### WORK TO BE COMPLETED:
Could you print the entries below exactly, starting at the line that contains "Follow the fuel_rate_control_M_ hyperlink" and stopping after the last one?

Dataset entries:
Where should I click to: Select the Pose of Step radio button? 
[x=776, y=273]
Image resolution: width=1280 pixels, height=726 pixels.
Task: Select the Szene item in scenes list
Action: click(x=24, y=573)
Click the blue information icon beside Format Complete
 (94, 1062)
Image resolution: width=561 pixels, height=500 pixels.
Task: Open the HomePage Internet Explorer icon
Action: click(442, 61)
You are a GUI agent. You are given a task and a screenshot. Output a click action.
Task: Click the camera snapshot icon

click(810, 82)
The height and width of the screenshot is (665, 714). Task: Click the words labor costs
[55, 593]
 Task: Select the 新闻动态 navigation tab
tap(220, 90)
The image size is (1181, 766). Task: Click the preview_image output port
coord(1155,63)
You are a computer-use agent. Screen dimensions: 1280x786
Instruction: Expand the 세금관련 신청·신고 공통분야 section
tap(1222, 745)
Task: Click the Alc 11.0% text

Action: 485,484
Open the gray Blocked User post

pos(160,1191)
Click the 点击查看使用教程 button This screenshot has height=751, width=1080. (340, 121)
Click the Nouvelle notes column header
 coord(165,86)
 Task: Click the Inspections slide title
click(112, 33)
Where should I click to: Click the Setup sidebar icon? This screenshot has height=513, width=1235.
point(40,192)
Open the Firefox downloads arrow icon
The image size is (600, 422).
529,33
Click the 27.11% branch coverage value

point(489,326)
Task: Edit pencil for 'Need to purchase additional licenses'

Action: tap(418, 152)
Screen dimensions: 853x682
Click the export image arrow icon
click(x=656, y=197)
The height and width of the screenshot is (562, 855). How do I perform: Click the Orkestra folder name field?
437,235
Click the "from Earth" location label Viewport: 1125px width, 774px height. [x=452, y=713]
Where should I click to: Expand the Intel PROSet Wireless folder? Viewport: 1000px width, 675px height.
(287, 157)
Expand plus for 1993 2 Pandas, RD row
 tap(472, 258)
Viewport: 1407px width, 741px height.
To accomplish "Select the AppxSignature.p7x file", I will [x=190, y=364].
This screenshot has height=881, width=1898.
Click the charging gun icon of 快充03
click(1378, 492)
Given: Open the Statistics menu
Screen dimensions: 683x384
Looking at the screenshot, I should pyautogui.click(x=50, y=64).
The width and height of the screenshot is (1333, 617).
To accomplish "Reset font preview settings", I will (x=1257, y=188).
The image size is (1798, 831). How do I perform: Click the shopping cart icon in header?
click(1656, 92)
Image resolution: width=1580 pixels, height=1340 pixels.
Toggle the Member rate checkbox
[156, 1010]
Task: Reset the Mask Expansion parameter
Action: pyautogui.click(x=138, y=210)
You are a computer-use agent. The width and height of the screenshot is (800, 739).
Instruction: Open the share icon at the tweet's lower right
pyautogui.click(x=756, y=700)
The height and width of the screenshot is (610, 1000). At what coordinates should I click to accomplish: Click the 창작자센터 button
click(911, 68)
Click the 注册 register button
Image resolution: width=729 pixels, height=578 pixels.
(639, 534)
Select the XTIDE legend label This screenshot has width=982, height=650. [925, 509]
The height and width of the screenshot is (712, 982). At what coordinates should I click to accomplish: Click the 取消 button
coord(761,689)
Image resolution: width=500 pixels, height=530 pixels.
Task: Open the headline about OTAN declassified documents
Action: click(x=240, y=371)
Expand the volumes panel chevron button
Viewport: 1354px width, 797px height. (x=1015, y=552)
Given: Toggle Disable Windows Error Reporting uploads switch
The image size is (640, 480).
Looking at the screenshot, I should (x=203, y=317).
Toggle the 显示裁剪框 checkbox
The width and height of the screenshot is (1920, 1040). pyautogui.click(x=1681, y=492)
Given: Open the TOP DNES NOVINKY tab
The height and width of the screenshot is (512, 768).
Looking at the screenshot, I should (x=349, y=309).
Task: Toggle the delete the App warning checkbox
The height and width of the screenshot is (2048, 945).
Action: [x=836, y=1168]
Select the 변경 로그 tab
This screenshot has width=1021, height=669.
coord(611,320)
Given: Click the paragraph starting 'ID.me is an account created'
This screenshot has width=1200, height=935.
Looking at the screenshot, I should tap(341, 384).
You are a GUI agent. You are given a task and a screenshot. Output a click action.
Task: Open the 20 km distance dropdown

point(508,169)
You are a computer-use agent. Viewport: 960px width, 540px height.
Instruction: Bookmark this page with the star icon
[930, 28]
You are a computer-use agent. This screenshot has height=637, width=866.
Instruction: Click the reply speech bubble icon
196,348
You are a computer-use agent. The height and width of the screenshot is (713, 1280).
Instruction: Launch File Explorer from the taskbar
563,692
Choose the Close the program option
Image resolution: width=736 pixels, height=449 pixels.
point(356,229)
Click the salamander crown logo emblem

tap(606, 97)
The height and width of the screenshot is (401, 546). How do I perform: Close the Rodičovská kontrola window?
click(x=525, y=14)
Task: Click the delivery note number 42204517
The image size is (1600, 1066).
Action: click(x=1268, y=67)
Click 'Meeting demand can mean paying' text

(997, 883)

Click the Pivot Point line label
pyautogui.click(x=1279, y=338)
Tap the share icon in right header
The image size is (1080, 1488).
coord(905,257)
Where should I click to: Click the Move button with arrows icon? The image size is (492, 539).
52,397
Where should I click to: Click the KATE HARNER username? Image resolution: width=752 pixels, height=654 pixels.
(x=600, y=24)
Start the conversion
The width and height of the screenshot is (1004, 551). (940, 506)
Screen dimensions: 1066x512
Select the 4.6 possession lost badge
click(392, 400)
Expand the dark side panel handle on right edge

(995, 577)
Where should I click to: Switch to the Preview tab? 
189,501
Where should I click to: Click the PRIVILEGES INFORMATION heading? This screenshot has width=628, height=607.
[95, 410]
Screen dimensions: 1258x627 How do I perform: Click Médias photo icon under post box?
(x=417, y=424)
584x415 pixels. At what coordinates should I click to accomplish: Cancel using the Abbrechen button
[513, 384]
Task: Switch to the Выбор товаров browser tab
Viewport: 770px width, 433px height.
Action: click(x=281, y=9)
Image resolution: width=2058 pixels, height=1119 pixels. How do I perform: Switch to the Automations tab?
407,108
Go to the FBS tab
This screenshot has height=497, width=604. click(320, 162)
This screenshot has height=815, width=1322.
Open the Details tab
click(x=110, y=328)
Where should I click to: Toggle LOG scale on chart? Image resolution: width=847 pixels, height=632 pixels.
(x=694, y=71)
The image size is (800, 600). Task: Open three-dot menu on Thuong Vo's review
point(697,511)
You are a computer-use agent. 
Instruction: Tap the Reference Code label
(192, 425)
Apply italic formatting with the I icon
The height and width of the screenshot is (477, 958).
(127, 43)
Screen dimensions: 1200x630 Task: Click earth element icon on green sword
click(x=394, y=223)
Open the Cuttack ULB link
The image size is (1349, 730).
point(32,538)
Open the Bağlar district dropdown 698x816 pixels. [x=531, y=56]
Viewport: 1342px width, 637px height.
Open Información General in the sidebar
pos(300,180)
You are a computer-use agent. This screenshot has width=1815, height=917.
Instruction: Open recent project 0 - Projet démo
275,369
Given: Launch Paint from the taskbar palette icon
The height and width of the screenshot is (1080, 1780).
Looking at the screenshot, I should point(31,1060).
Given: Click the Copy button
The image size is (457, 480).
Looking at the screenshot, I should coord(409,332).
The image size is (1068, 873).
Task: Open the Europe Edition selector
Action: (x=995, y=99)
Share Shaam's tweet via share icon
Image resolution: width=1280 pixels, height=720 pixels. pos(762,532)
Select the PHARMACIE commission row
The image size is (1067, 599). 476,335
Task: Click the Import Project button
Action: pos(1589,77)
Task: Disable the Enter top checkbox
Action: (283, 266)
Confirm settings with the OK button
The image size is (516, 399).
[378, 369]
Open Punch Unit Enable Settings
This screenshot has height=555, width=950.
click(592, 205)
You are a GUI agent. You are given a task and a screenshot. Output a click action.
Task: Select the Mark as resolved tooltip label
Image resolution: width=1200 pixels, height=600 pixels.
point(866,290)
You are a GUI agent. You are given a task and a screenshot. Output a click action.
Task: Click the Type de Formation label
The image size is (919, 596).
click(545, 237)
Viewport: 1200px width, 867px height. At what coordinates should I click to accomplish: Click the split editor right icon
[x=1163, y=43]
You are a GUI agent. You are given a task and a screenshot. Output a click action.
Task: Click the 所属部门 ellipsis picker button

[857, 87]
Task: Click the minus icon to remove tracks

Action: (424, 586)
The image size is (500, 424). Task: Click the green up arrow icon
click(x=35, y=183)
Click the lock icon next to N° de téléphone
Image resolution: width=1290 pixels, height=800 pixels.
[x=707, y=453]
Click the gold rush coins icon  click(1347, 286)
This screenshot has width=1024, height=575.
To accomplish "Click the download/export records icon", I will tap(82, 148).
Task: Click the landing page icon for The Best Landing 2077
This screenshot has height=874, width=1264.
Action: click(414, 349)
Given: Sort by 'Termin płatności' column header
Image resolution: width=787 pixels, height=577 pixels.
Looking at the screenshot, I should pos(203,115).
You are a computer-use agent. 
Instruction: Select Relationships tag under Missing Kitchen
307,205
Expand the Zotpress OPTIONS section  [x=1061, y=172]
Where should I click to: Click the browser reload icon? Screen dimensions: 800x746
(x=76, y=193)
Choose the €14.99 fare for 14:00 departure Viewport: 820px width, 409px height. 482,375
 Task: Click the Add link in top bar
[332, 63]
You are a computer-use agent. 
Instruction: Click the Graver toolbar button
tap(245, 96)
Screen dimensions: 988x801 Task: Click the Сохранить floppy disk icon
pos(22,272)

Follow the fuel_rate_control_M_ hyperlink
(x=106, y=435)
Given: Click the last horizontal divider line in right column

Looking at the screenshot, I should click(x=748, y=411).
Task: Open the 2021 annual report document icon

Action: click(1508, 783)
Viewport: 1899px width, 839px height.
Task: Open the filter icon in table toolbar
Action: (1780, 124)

### RESULT FOR THIS TASK:
Follow the fuel_rate_control_M_ hyperlink
(x=106, y=435)
Given: Click the last horizontal divider line in right column

Looking at the screenshot, I should click(x=748, y=411).
Task: Open the 2021 annual report document icon

Action: click(1508, 783)
Viewport: 1899px width, 839px height.
Task: Open the filter icon in table toolbar
Action: (1780, 124)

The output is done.